When the Dark Came to Town

Riding upon the fears of the tide,
the broken world lent a watchful eye.

Feigning love with etched smile so false,
tormented were its thoughts, of course.

Played upon were their dreams so frail,
that smiles glint as all hope failed.

And as the tide does always break,
so too did their spines in the wake.

For the free did shout a call of cheer,
as liberty gave way to tyrannical fear.

-me

Odd Observation

All my web-log posts have either been on a Sunday or a Tuesday. Weird.

Explosion Poem

Greet death with light,
the moon is down as night passes.
The poor man's memory of light,
with tired eyes the world slept.
-me

(deep or just vague, you decide)

Tuesday, March 16, 2010

Gotta Get Movin', Time to Move On

I woke up this morning with "Someone Saves My Life Tonight" playing in my head... I don't even know that song in my conscience mind. So I went to my extensive library collection of acquired music and it just so happened that I have several albums worth of Elton John and there was the song that's stuck in my head. I gave it listen and realized what the song is about... wow, that is exactly what my mind has been tossing around for the last week or so. It is kinda scary that my mind knew a song to stick into itself to inform my stupid consciousness what it thought I should do... the area of thought is a tad sensitive so I prefer to speak in generalities. The point is how many songs do I know that I am not aware of, do my dreams always have soundtracks, and just how much is my subconscious calling the shots?
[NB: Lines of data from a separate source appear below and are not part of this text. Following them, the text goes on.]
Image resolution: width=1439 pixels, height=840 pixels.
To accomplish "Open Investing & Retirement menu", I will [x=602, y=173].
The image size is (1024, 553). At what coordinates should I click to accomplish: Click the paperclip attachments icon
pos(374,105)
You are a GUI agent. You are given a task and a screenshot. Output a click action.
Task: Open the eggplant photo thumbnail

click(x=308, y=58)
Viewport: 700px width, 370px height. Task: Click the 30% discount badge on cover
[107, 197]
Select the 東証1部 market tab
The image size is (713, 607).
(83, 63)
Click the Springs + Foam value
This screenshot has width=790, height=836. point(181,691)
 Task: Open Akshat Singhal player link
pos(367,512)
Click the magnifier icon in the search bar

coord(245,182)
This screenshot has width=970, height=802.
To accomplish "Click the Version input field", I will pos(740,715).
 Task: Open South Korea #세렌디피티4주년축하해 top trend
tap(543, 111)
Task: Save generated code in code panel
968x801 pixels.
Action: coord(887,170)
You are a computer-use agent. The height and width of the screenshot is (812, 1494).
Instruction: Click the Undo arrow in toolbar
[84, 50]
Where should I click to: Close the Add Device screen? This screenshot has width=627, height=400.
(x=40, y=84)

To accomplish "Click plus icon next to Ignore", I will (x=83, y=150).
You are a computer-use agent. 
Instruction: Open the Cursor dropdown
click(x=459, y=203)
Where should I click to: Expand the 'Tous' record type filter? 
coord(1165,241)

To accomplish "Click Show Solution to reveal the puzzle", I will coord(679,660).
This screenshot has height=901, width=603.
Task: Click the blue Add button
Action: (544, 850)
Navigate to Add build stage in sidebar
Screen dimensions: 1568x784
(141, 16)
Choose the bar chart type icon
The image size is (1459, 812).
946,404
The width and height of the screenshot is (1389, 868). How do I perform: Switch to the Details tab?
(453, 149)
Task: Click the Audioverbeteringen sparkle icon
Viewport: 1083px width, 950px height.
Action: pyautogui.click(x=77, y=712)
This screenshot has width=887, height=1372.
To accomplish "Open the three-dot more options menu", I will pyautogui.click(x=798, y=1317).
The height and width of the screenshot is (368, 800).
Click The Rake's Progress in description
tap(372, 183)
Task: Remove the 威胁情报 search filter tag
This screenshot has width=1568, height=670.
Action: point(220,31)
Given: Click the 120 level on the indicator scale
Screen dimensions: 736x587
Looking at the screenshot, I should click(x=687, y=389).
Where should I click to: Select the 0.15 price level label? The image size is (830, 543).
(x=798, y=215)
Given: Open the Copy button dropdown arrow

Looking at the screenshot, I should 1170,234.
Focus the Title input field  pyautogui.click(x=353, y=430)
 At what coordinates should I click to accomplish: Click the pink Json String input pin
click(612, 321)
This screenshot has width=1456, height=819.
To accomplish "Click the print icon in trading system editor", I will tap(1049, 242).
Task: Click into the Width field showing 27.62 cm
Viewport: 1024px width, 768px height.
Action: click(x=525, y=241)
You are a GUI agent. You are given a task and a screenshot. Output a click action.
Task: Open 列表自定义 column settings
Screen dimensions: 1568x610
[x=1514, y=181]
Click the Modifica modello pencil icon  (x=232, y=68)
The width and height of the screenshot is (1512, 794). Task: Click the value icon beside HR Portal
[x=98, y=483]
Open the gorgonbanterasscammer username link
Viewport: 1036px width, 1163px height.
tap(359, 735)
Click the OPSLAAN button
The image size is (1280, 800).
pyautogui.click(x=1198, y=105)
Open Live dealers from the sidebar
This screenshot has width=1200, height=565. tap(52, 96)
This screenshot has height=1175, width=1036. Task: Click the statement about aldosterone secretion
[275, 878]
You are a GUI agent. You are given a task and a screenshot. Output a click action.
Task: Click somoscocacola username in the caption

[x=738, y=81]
Of course, I have no answers, but I love that my life has a secret soundtrack that is being tailored from my thoughts and dreams.

Sunday, March 14, 2010

Spring Break in Review

Well, that coveted time of the semester has all but passed me by. My girlfriend and I took a trip down to Jacksonville to enjoy the beach. Sand castles were made, seafood devoured, and sunrises observed; a damn fine break from the norm of Tennessee. As I look ahead I have a sense of foreboding at the mountainous task that awaits me before the semester draws to a close. Having a series of papers due, the work rests upon my shoulders like a load that refuses to settle into comfortable spot for the coming hike. I know that I am up to the challenge so I am filled with nervous anticipation to begin, but at the same time a sluggish fog of procrastination to do laundry, read books, write a web-log, and occupy my time in what other facet that is available dominates my time currently; anything to prolong the inevitability of what must be done. For I know that when I do start the task that weights upon my shoulders my thoughts and time will be filled with it for the weeks to come. "I will start tomorrow, I will start tomorrow", I repeat.

Tuesday, March 2, 2010

Overwhelming Urge to Run As Fast These Feet Will Carry Me

I'm not positive the source of this urge, but at times I feel this overwhelming urge to run as fast as these feet will carry me. The feeling is reoccurring and usually seems to surface when I'm smoking late at night. Seems the usual the premise for it is when I start thinking of everything I have done, or rather haven't done, with my life and the giant mouse-wheel that I perceive as a completely meaningless endeavor. This conjures up a want to live what days I have left with my gift as I choose rather than in perpetuating a system I secretly plot against.

On the note, I wonder if the world-destruction idea that has overtaken the mainstream culture as of late is a manifestation of that same idea or if it is linked to another unrelated line of thinking. My guess, not that it really matters, is that it probably has something to do with the same line of thinking as my own; as if I thought it, then someone else probably thought it before me and capitalized on it.

I wonder what that path would hold for me. I'm sure the romanticized idea of it is much more alluring than the reality of it, but the reality of things is usually much more beautiful that the idealized version. At least that's been my experience.